En Bakunin encontramos también una severa crítica a la teoría del Contrato Social de Rousseau, no existe por supuesto ese pacto primigenio en la historia de la humanidad y solo la imposición de una minoría privilegiada está en el origen de dicho contrato para legitimar el poder. El Estado, para el anarquista ruso, no se origina en contrato alguno, sino que es producto de la guerra, la violencia y la conquista. En definitiva, se realiza desde el anarquismo una crítica devastadora al origen del Estado situado en la fantasía de una voluntad libre y consciente del ser humano en lo que sería su versión liberal. La sociedad no es producto de la firma de contrato alguno, entre individuos libres y conscientes, sino que precede a todo pensamiento, conciencia y voluntad de cada uno de sus integrantes.

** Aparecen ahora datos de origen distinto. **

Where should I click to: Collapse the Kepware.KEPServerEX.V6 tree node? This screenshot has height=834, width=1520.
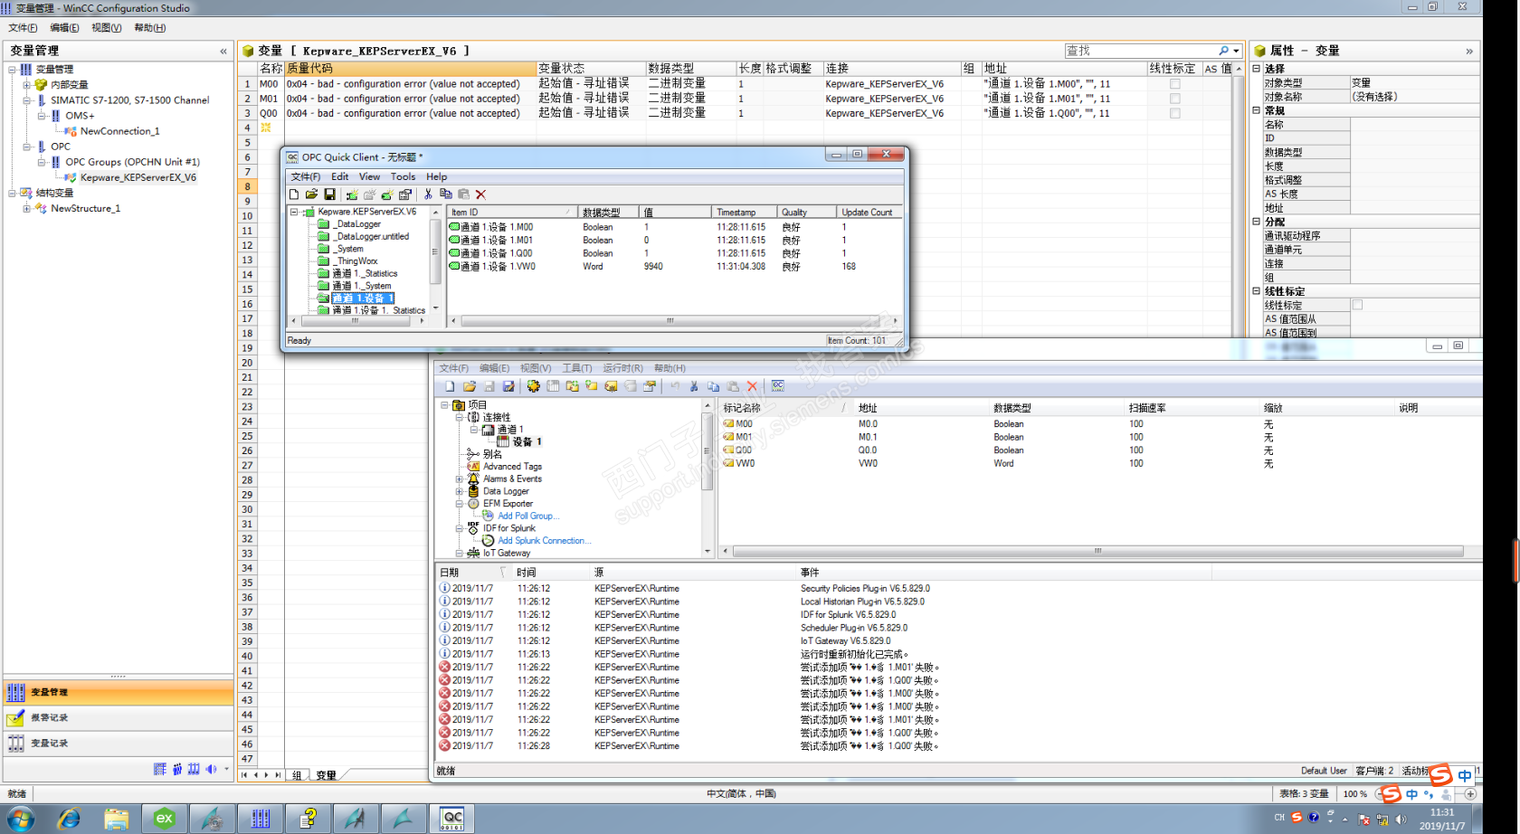(x=294, y=213)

Tal y como ya hemos dicho, la modernidad está marcada por un esfuerzo considerable por justificar la dominación política. Es por eso que gran parte de las personas no cuestionan el Estado ni se preguntan acerca de dónde se encuentra la obligación por obedecer la ley. La democracia representativa ha querido presentarse como la única respuesta al conflicto entre la autoridad política y la autonomía individual. Si denunciamos la mistificación que supone la teoría liberal del contrato social, la representación política, así como la imposición de una (supuesta) voluntad mayoritaria que aplasta a las minorías, solo podemos apostar por una acción política conducida por la razón y que exprese el empeño del conjunto de la colectividad. Desde este punto de vista, el contrato libre anarquista, concretado en el federalismo y en la autonomía de grupos e individuos, pasa por una propuesta política de plena actualidad si nuestras preocupaciones morales se fijan en todos y cada uno de los miembros de la comunidad. El anarquismo jamás ha concebido al hombre de una manera abstracta, algo previo a todo contexto social, ya que su libertad solo es posible en el seno de una sociedad libre sin atomización alguna ni alienación política.